• TRECHO DO DOCUMENTO
● ● ● ● ● ● ●

Inspirando-se ao mesmo tempo na tradição do seriado e nos acontecimentos contemporâneos o filme é ao mesmo tempo uma obra expressionista e um quase-documentário da Alemanha decadente e perdida dos anos 20. O caráter demoníaco do personagem exprime a profunda inquietação dos tempos, perfilando-se no horizonte do século XX como uma figura premonitória ao nível das atrocidades politicas que se aproximavam.

No plano estritamente estético, avultam numerosas cenas como, por exemplo, aquela da da Bolsa de Valores, a cena do encontro de Mabuse (disfarçado) com o promotor von Wenk no clube Andalusia; a cena da performance de Mabuse (usando um outro disfarce) no teatro fazendo com que uma caravana árabe surja no palco e desça até a platéia, para demonstrar uma experiência de sugestão de massas; a cena da dançarina semi-nua,  que desce do teto do Petit Casino para esconder as mesas de jogo no caso de a polícia chegar;  a sessão de espiritismo; a cena do cerco à casa de Mabuse, suas alucinações e a compreensão de sua impotência, etc.

O ritmo do filme, numa montagem sofisticada, impressionou o público e os técnicos de cinema (inclusive o eminente diretor russo Eisenstein) e a estupenda fotografia de Carl Hoffmann (com Lang também em Siegfried – A Vingança de Kriemhilde) estabeleceu com precisão o clima noir da narrativa.

O filme seguinte de Lang e Thea, Die Nibelungen / 1922-24, grande produção de Erich Pommer para a Decla-Bioscop – UFA, também é em duas partes: Siegfried / Siegfried e A Vingança de Kriemhilde, A Esposa de Siegfried / Kriemhilds Rache, cada qual dividida em sete Cantos.

● ● ● ● ● ● ●

• MATERIAL FORNECIDO
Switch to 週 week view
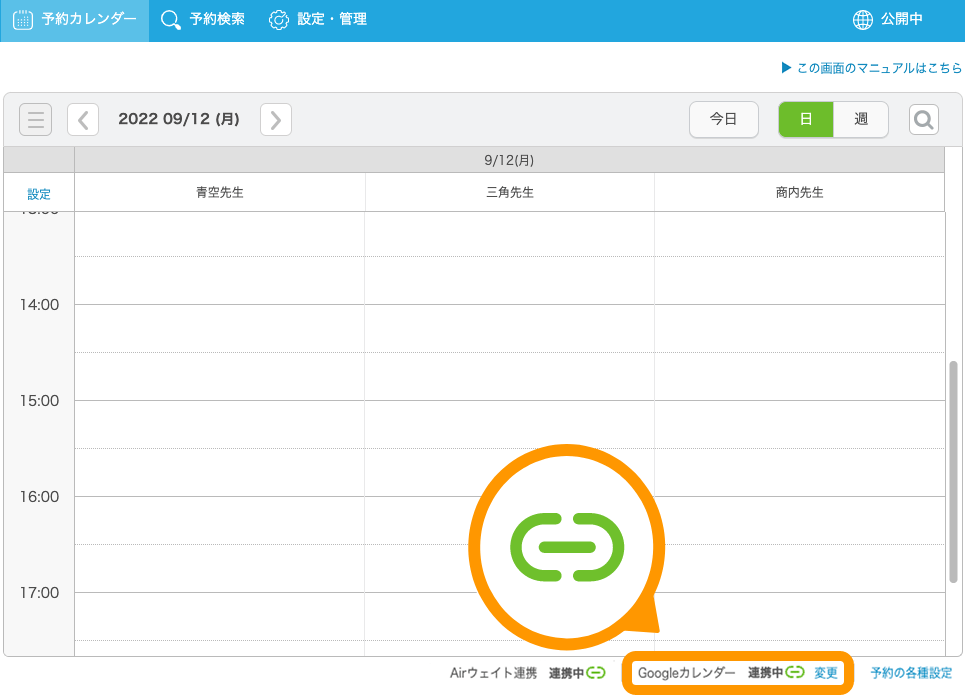The width and height of the screenshot is (965, 700). (x=861, y=119)
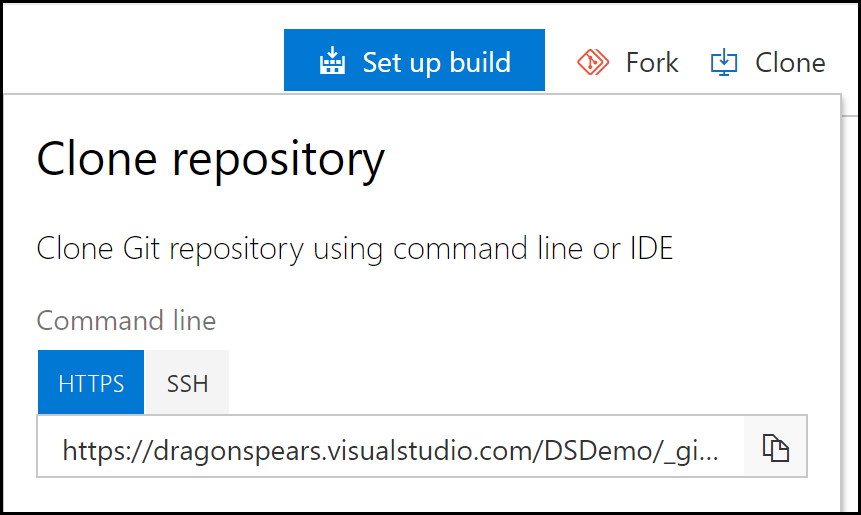
Task: Switch to the SSH protocol tab
Action: (x=187, y=382)
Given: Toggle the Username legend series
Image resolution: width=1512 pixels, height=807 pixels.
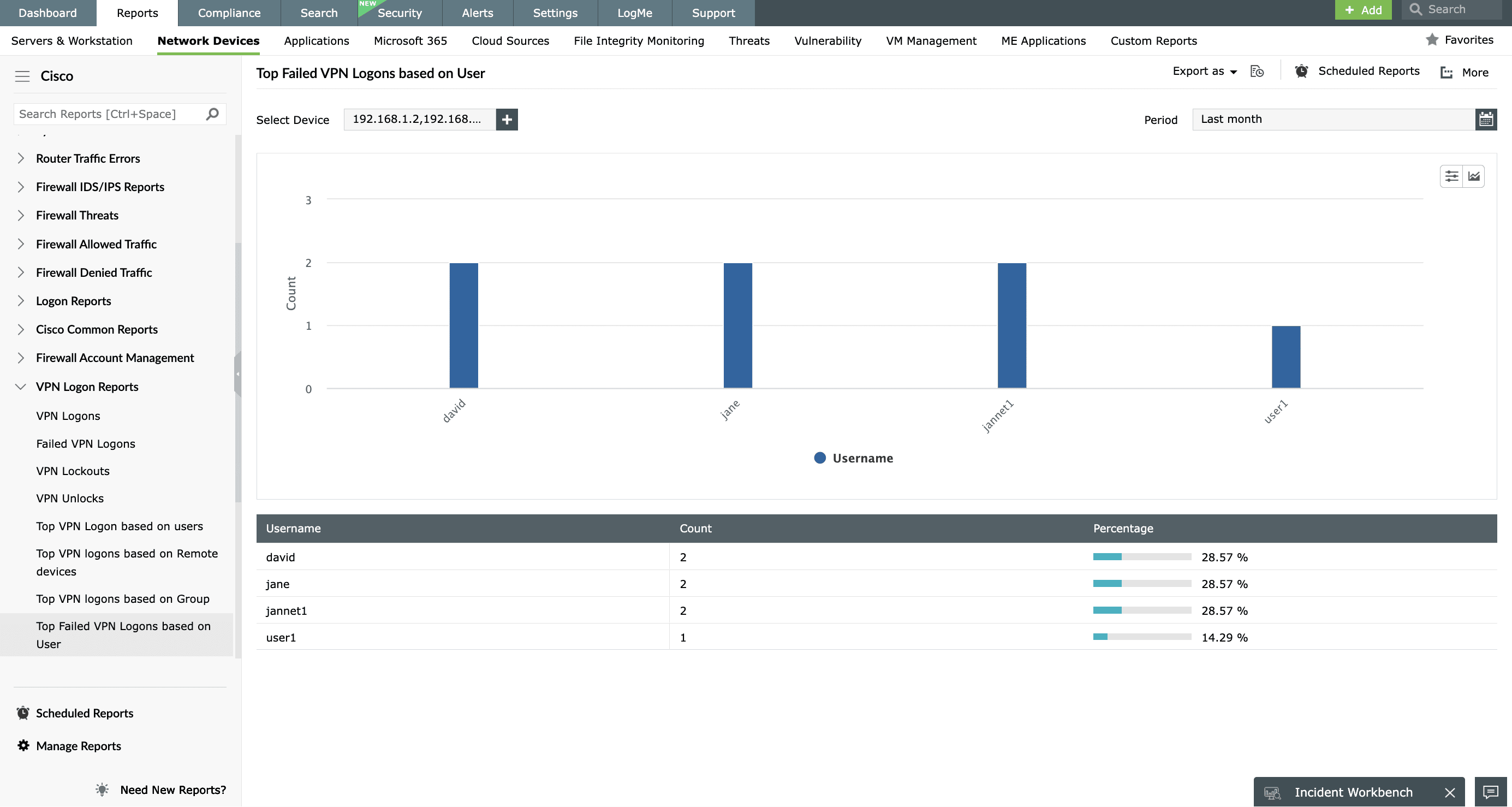Looking at the screenshot, I should [x=854, y=458].
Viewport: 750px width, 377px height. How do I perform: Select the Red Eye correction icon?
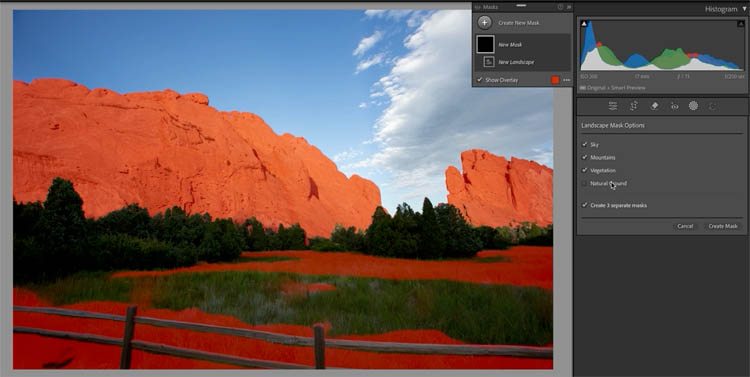(x=674, y=106)
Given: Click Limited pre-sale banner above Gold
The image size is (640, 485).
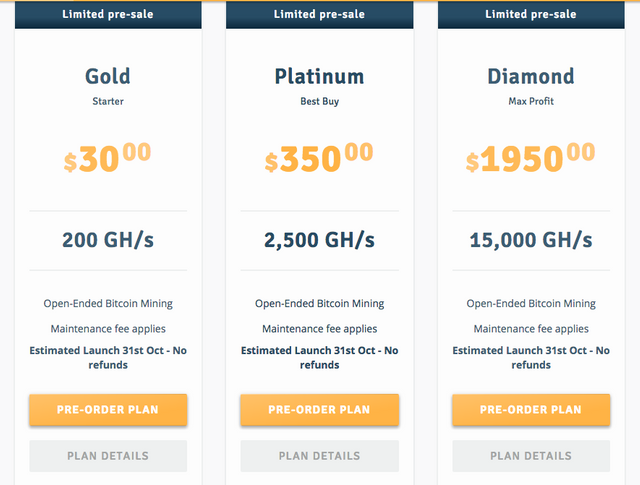Looking at the screenshot, I should pyautogui.click(x=108, y=14).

● ● ● ● ● ● ●

• O QUE SE PEDE
Enumere todas as cenas que o trecho do documento cita como destaques no plano estritamente estético.

• RESOLUÇÃO DA TAREFA
- A cena da Bolsa de Valores.
- O encontro de Mabuse, disfarçado, com o promotor von Wenk no clube Andalusia.
- A performance de Mabuse, com outro disfarce, no teatro, em que uma caravana árabe surge no palco e desce até a plateia.
- A dançarina seminua que desce do teto do Petit Casino para esconder as mesas de jogo.
- A sessão de espiritismo.
- O cerco à casa de Mabuse, com suas alucinações e a compreensão de sua impotência.